• [WHAT TO PRODUCE]
Can you reproduce the rows that open with the line containing "Click the Steam platform icon" and close with the line containing "(x=260, y=592)", swapping "Python Console" for "Terminal" and leaving the rest unchanged?
◇ ◇ ◇ ◇ ◇ ◇ ◇
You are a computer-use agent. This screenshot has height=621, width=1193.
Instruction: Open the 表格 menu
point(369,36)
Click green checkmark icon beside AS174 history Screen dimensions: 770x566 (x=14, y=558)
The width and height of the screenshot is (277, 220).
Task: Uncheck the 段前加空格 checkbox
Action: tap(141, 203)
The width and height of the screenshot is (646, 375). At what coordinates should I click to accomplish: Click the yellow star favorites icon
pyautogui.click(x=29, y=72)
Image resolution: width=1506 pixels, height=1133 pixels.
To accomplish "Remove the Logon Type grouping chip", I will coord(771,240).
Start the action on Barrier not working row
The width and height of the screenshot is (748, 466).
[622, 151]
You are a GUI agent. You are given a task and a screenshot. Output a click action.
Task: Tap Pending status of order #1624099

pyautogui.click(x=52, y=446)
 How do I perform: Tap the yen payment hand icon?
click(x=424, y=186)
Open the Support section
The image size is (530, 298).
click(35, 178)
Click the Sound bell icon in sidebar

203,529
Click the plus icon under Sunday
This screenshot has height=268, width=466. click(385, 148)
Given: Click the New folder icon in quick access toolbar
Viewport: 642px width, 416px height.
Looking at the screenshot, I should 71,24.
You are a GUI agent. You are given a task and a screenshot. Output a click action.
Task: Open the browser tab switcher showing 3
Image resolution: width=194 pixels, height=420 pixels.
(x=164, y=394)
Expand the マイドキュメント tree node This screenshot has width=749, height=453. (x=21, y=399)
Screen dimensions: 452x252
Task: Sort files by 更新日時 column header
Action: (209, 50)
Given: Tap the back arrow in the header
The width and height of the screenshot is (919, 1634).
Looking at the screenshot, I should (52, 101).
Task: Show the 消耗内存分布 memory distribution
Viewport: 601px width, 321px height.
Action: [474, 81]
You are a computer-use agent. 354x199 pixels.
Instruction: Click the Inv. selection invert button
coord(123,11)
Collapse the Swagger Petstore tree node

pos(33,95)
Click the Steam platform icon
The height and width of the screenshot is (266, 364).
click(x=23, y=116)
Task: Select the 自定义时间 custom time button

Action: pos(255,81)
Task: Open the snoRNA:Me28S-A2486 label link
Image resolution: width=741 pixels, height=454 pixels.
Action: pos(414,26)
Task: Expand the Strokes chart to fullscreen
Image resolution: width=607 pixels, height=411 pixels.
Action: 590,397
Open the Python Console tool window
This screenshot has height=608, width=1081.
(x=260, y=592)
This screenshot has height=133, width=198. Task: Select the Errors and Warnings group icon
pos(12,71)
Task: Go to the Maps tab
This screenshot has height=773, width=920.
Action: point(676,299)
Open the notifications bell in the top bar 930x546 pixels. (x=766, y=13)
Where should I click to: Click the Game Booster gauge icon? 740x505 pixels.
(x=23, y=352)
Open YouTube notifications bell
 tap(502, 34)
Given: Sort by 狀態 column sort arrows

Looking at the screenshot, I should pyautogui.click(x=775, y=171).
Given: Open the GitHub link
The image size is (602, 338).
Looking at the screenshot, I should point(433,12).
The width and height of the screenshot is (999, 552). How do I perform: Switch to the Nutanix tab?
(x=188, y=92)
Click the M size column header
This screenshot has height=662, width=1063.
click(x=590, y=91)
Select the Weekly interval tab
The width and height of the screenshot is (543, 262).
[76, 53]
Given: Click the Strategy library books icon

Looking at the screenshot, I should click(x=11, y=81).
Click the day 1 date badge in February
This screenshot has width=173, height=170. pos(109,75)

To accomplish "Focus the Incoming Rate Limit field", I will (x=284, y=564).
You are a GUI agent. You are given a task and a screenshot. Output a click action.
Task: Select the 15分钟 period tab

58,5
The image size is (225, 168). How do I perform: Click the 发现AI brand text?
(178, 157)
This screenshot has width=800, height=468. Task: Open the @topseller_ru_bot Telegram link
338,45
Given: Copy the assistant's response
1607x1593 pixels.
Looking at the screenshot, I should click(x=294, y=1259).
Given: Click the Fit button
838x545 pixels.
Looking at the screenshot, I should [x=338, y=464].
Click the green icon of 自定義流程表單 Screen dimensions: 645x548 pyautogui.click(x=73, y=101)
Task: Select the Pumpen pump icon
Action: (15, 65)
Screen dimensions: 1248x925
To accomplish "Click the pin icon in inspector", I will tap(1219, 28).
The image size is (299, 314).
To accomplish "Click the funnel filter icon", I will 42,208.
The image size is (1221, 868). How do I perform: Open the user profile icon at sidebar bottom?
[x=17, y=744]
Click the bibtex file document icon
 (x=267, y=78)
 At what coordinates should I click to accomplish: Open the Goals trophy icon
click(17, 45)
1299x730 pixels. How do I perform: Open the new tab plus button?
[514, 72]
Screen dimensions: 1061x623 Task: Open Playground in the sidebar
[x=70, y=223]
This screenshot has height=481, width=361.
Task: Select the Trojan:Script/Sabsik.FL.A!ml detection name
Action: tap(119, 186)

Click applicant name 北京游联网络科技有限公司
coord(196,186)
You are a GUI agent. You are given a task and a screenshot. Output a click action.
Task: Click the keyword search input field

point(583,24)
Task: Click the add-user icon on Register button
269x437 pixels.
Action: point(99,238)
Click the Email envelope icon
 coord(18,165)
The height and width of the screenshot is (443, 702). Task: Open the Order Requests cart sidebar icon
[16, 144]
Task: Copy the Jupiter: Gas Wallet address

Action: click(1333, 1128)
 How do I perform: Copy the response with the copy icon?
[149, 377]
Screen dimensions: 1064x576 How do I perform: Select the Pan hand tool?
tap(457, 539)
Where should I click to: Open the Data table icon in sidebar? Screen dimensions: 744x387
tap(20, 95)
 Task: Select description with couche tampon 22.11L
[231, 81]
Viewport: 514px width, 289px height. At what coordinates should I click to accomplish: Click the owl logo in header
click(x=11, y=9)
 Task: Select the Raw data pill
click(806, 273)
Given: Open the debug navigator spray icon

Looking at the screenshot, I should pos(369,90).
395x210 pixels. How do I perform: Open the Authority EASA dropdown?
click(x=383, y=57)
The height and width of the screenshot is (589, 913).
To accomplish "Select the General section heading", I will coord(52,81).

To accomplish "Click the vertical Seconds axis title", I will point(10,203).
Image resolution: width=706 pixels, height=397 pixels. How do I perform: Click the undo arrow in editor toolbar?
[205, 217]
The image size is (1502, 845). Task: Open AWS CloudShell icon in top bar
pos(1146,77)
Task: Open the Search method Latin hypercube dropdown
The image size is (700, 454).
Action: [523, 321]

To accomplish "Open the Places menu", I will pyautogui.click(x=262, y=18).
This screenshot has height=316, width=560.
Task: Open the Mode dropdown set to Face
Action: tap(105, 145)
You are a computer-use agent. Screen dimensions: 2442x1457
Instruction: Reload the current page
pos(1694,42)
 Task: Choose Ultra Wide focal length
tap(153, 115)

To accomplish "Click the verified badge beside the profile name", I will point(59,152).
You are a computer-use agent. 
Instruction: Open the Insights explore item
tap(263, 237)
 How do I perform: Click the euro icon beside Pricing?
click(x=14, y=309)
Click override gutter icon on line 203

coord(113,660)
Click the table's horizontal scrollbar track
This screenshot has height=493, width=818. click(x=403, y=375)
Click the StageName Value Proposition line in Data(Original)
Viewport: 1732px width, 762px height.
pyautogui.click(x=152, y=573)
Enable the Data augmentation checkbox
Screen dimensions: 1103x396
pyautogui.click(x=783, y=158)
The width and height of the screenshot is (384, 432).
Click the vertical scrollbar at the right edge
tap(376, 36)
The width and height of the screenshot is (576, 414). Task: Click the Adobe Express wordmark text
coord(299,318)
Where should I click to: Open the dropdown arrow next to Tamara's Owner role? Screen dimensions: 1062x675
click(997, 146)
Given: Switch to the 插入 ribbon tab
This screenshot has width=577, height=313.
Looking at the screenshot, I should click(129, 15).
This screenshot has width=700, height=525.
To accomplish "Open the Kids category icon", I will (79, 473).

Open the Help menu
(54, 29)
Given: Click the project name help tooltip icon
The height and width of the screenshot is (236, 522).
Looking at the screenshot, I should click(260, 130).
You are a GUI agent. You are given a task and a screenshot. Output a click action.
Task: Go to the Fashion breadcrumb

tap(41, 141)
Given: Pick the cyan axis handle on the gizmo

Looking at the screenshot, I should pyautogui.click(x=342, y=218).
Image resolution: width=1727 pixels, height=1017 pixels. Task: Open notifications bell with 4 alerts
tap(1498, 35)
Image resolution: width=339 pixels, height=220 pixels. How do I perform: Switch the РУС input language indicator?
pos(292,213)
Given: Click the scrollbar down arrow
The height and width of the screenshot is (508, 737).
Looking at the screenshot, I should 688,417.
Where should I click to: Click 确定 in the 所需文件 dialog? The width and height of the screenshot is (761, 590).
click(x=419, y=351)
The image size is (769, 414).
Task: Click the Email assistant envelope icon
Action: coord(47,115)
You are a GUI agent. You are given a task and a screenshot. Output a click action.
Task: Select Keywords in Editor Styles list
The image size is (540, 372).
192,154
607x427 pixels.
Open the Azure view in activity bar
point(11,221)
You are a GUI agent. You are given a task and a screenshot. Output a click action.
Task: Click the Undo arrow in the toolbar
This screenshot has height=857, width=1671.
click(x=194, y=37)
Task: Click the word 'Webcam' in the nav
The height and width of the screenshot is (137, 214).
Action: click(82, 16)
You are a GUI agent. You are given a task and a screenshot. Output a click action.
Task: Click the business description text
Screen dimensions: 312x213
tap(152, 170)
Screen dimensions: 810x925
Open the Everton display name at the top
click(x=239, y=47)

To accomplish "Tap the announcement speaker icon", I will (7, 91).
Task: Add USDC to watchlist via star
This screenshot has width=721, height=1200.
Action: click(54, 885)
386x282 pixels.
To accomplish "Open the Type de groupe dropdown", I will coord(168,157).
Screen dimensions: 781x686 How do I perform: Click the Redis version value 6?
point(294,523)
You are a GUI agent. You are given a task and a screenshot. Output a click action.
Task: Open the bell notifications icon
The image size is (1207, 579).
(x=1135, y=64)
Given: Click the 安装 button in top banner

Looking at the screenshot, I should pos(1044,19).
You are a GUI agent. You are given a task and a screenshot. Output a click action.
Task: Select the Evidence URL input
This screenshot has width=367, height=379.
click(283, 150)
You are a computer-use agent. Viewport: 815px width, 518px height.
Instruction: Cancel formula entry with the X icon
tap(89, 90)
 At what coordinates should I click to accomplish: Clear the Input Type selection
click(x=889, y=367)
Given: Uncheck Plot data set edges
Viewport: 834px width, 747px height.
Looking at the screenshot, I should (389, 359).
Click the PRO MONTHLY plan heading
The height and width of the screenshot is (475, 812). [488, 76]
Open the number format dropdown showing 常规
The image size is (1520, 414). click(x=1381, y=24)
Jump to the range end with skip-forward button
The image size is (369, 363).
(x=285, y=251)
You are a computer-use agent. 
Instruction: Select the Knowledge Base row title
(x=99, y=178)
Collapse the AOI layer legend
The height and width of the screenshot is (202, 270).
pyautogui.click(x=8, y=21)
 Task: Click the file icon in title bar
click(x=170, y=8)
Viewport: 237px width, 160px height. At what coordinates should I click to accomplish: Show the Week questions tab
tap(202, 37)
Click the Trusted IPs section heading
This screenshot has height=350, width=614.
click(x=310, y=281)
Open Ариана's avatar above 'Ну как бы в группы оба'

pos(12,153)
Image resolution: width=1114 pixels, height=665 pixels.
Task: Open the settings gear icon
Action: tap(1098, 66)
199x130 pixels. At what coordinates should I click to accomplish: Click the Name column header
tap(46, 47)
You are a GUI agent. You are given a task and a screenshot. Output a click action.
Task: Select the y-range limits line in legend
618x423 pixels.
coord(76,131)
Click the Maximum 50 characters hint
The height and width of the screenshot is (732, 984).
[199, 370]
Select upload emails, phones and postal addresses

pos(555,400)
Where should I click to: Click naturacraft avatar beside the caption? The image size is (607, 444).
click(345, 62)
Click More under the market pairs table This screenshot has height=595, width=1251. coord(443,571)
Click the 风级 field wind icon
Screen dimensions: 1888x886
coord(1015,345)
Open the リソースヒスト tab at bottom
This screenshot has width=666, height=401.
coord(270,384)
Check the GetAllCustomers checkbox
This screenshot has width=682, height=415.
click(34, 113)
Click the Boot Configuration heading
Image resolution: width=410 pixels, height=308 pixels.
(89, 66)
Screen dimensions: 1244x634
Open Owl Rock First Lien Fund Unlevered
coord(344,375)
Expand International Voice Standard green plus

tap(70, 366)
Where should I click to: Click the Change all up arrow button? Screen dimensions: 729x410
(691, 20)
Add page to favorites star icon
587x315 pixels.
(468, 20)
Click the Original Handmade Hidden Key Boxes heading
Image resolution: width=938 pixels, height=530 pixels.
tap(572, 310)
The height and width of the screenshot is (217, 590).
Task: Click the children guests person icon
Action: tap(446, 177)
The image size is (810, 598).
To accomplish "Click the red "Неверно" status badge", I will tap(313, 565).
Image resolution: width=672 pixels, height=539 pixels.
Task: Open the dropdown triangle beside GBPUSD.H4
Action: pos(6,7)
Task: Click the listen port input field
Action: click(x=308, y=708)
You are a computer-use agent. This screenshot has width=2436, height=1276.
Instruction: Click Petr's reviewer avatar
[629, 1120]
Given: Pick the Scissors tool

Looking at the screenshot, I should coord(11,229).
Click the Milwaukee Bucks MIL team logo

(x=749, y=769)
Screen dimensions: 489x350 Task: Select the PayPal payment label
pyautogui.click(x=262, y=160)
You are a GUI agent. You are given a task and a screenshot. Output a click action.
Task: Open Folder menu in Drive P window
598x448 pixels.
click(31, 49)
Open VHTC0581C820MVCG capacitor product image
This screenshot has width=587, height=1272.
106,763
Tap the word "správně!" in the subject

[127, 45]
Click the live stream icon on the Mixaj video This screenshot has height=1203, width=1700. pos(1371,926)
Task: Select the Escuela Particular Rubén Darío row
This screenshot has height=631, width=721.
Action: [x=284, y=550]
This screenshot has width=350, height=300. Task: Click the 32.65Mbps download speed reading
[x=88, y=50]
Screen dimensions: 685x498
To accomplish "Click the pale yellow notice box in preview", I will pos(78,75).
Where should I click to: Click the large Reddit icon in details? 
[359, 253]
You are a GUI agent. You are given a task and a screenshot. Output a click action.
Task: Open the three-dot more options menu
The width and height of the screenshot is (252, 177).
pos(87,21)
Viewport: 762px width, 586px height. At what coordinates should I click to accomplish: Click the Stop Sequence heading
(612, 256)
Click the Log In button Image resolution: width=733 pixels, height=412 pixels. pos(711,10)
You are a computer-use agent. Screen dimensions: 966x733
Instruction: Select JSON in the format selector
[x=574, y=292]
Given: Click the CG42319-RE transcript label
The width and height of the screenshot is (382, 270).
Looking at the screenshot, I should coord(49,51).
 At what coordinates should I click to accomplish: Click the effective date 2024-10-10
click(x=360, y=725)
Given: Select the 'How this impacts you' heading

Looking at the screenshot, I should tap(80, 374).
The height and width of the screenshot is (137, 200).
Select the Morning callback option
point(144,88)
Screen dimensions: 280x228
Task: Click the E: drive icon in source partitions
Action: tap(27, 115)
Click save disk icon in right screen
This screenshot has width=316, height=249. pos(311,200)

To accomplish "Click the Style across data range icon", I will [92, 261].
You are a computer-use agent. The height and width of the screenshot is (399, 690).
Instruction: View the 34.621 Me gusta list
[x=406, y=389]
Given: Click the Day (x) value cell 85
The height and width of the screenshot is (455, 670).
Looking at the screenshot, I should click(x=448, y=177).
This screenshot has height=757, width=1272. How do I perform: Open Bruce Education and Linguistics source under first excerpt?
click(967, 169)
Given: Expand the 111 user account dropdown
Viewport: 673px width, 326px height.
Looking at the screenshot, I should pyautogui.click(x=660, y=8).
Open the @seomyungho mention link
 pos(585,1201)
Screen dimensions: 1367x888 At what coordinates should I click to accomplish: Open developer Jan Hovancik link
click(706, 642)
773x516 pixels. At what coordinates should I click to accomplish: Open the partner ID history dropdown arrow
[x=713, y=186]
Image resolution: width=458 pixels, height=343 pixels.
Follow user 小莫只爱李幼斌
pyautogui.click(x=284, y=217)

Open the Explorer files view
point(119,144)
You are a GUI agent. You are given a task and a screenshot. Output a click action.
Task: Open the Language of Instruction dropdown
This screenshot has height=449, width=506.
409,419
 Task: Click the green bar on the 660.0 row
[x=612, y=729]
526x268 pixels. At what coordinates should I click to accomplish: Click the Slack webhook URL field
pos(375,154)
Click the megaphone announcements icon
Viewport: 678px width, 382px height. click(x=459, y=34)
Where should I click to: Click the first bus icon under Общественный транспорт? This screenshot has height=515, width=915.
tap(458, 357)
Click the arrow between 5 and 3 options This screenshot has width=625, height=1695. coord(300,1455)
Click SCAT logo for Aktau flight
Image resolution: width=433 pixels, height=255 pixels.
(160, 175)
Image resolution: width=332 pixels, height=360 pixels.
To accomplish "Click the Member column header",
◇ ◇ ◇ ◇ ◇ ◇ ◇
• [COMPLETE ANSWER]
Click the Steam platform icon
The height and width of the screenshot is (266, 364).
click(x=23, y=116)
Task: Select the 自定义时间 custom time button

Action: pos(255,81)
Task: Open the snoRNA:Me28S-A2486 label link
Image resolution: width=741 pixels, height=454 pixels.
Action: pos(414,26)
Task: Expand the Strokes chart to fullscreen
Image resolution: width=607 pixels, height=411 pixels.
Action: 590,397
Open the Terminal tool window
This screenshot has height=608, width=1081.
(x=260, y=592)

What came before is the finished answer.